Multi-Granularity Regularized Re-Balancing for Class Incremental Learning
This addresses data imbalance issues in incremental learning for applications like fault diagnosis, but it is incremental as it builds on existing re-balancing methods.
The paper tackles catastrophic forgetting in class incremental learning by proposing Multi-Granularity Regularized re-Balancing (MGRB), an assumption-agnostic method that uses re-balancing and a novel regularization term based on class hierarchies to improve learning of both old and new classes, with experimental validation on public and real-world datasets.

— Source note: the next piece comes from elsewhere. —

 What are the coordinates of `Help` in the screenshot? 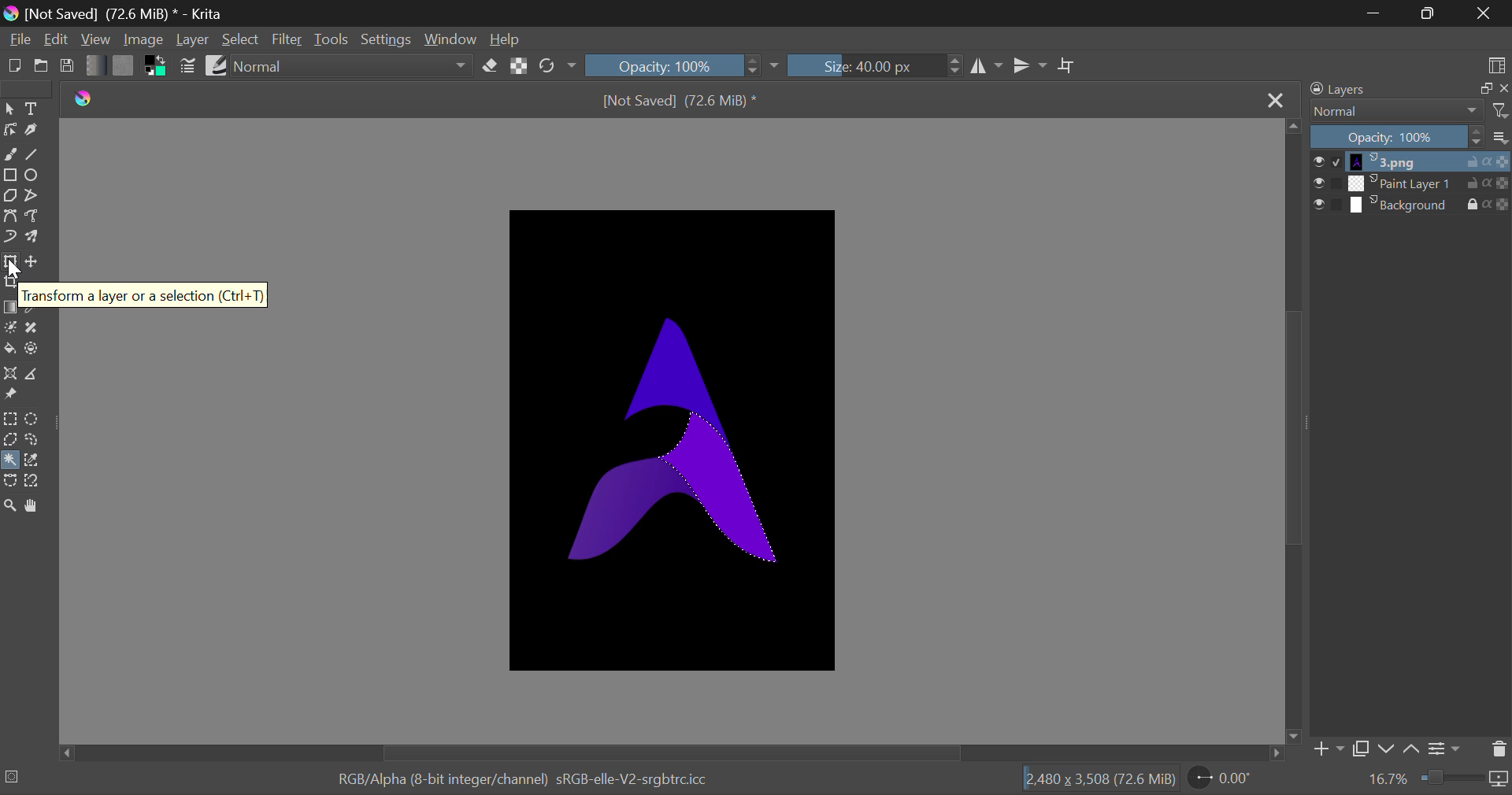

Deep learning models suffer from catastrophic forgetting when learning new tasks incrementally. Incremental learning has been proposed to retain the knowledge of old classes while learning to identify new classes. A typical approach is to use a few exemplars to avoid forgetting old knowledge. In such a scenario, data imbalance between old and new classes is a key issue that leads to performance degradation of the model. Several strategies have been designed to rectify the bias towards the new classes due to data imbalance. However, they heavily rely on the assumptions of the bias relation between old and new classes. Therefore, they are not suitable for complex real-world applications. In this study, we propose an assumption-agnostic method, Multi-Granularity Regularized re-Balancing (MGRB), to address this problem. Re-balancing methods are used to alleviate the influence of data imbalance; however, we empirically discover that they would under-fit new classes. To this end, we further design a novel multi-granularity regularization term that enables the model to consider the correlations of classes in addition to re-balancing the data. A class hierarchy is first constructed by grouping the semantically or visually similar classes. The multi-granularity regularization then transforms the one-hot label vector into a continuous label distribution, which reflects the relations between the target class and other classes based on the constructed class hierarchy. Thus, the model can learn the inter-class relational information, which helps enhance the learning of both old and new classes. Experimental results on both public datasets and a real-world fault diagnosis dataset verify the effectiveness of the proposed method.